One of the things that makes a huge difference between online poker and land-based poker is the level of promotions and bonus offers that you can get when playing on the Internet. When you combine this with a lower rake, there is a serious benefit to playing online. The trade-off is that the players are more difficult at much lower stakes, so a $1/2 live game might play like a $0.10/$0.25 online game in terms of skill level. With all of this in mind, here we want to look at the importance of rakeback in online poker and why it’s such a vital part of the winning player’s game.
Tougher Competition, Higher Rake
Because you’re playing against people online who will tend to be much better than live games, you’re going to have a lower win-rate overall.
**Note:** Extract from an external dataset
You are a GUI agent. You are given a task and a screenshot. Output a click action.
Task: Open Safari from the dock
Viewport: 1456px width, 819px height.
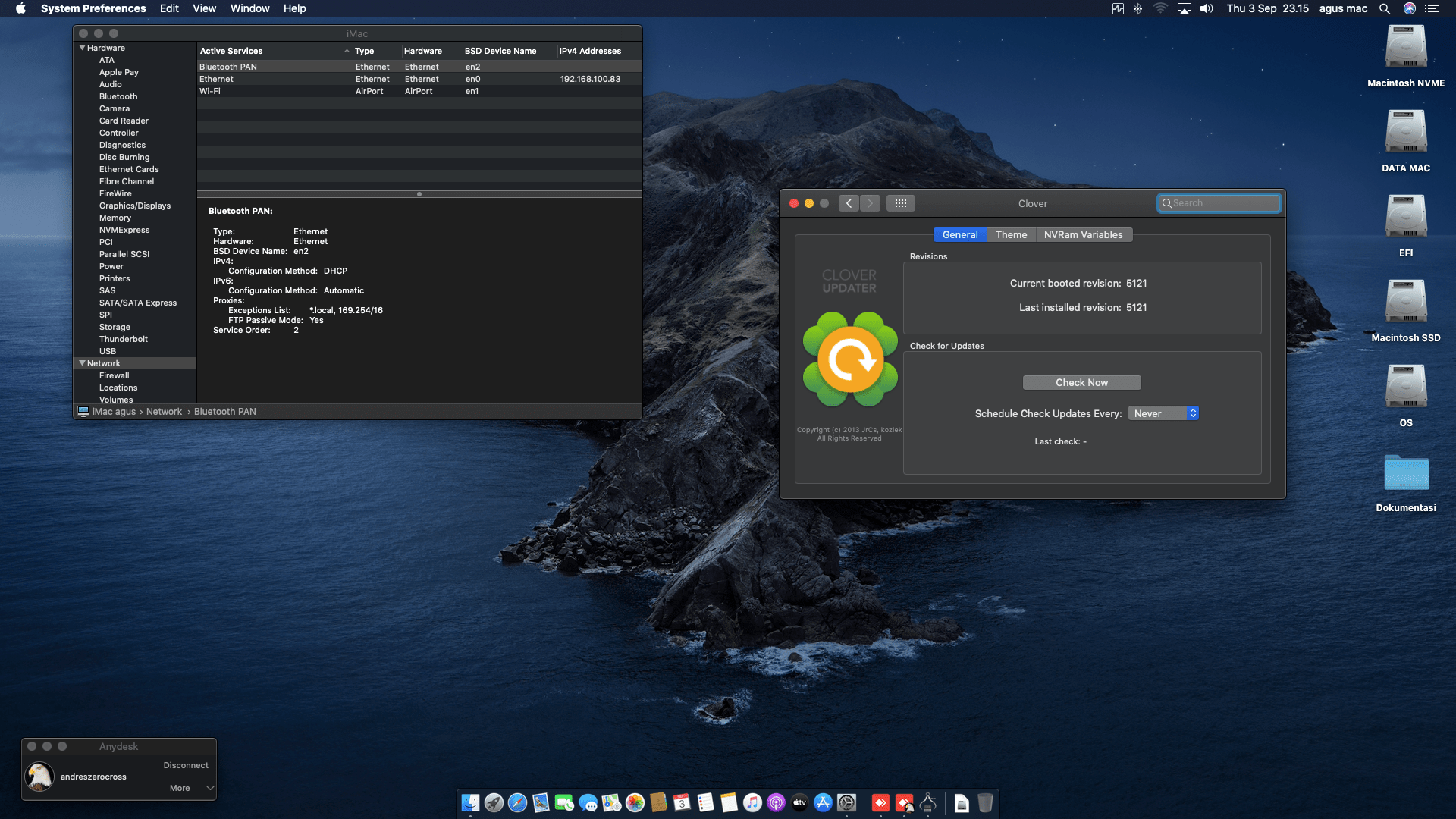point(517,802)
Even if you’re one of the top winning players at a small stakes or mid-stakes level like $1/2 online, you might only pull a win-rate of about 5 big blinds per 100 hands.
Your rake that you pay in could be 4-5 big blinds per 100 hands as well, so you could very easily end up paying as much or more in rake than you’re earning.
In short, online poker in its current form creates a situation where the rake is high relative to your win-rates, even if you’re one of the top players at your level.
Lower the Effective Rake
With this in mind, consider the role of rakeback. If you are getting back just 25 percent of your rake, the ratio of your rake to your win-rate has drastically changed. For example, suppose that both your win-rate and your rake are 4 big blinds per 100 hands. After rakeback, you would effectively have a rake of 3 bb/100 compared to an effective win-rate of 5 bb/100. You went from your win-rate being 100 percent of your rake to your win-rate being 167 percent of your rake, and this is a massive change.
A lot of people pass on rakeback because of two main reasons. The first common reason is that they don’t believe it makes a big enough difference to be worth the trouble. As you can see from the examples above, you could make as much as 1 bb/100 hands. If you’re playing $1/2 and getting in 800 hands/hour like many multi-tabling players at quick-paced games can easily do, then that’s $16/hour that you would be throwing away if you didn’t get rakeback.
Afraid of Change
The second common reason is that they already have an account at a site that they are comfortable with and don’t feel like changing sites to get rakeback. In this case, the site that you play with might have other options like rewards programs or regular reload bonuses. In any event, you need to maximize your value to remove as much of the rake as possible. Any money that doesn’t go to the rake goes to your pocket, and that’s what poker is all about: maximizing your returns.